An inflation report due next week may challenge the U.S. stock market’s record-breaking rally. The data will also play a key role in shaping the Federal Reserve’s decisions on interest rate cuts.
The S&P 500 was heading for its third consecutive weekly gain on Friday, boosting its year-to-date increase to over 27%. This strong market performance reflects optimism about additional Fed rate cuts amid a resilient economy. Historically, this combination has driven significant equity gains.
Consumer Prices and Fed Rate Cuts
The upcoming consumer price index (CPI) report, expected on Wednesday, is critical. A higher-than-anticipated inflation rate could disrupt the positive market sentiment. “If inflation comes in hot, the stock market may face a tough challenge,” said Matthew Miskin, co-chief investment strategist at John Hancock Investment Management.
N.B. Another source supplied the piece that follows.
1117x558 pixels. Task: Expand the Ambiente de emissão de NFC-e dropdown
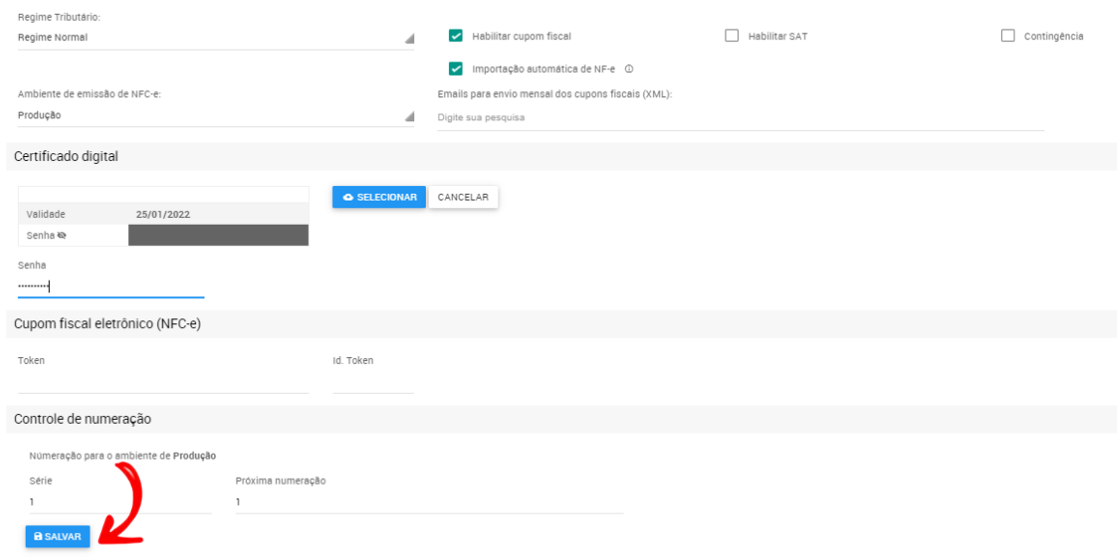(x=215, y=115)
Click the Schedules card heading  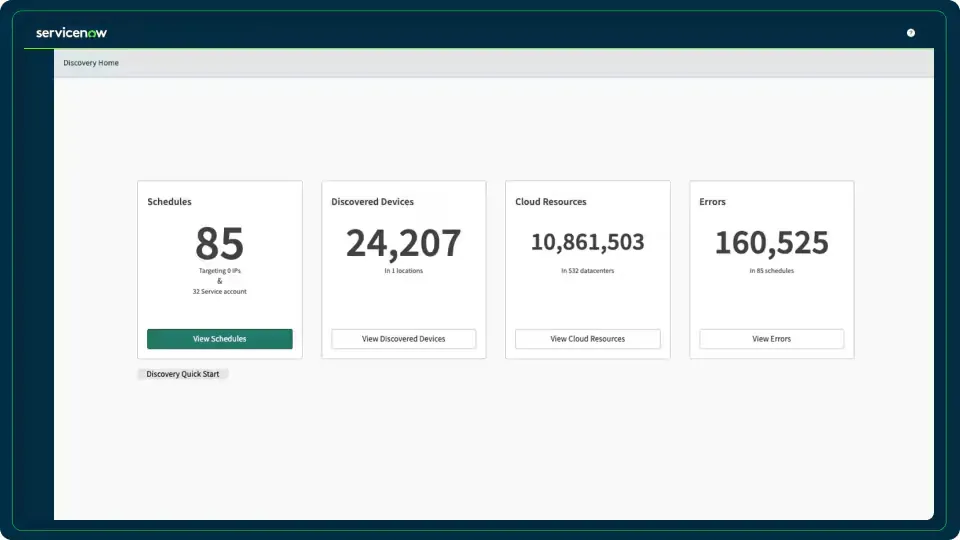coord(169,202)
The November jobs report supported expectations for a Fed rate cut, showing 227,000 jobs added, despite a slight increase in the unemployment rate to 4.2%. Fed fund futures suggest a 90% likelihood of a 25-basis-point rate cut at the December 17-18 meeting, according to CME FedWatch.
Molly McGown, U.S. rates strategist at TD Securities, stated that the CPI report would face a “higher bar” to halt the anticipated rate cut. Analysts expect a 2.7% year-over-year CPI increase for November, based on Reuters data.
If inflation surpasses estimates, the Fed might take a “hawkish cut” approach, signaling fewer rate reductions in 2025. President-elect Donald Trump’s proposed tariffs could further fuel inflation concerns.
Market Optimism Faces Caution
As the Fed evaluates its policy, the stock market‘s strong performance continues. The S&P 500 traded at 22.6 times its expected earnings for the next 12 months, the highest price-to-earnings ratio in over three years. However, some analysts warn of excessive optimism.
Yardeni Research flagged bearish contrarian indicators, including bullish sentiment among advisors and increased foreign purchases of U.S. stocks. Still, others remain optimistic, citing the historically strong year-end period for equities.
Fed Chair Jerome Powell emphasized that any adjustments to monetary policy would depend on clarity regarding fiscal policies under the new administration. Until then, markets and policymakers alike are preparing for potential shifts in economic conditions.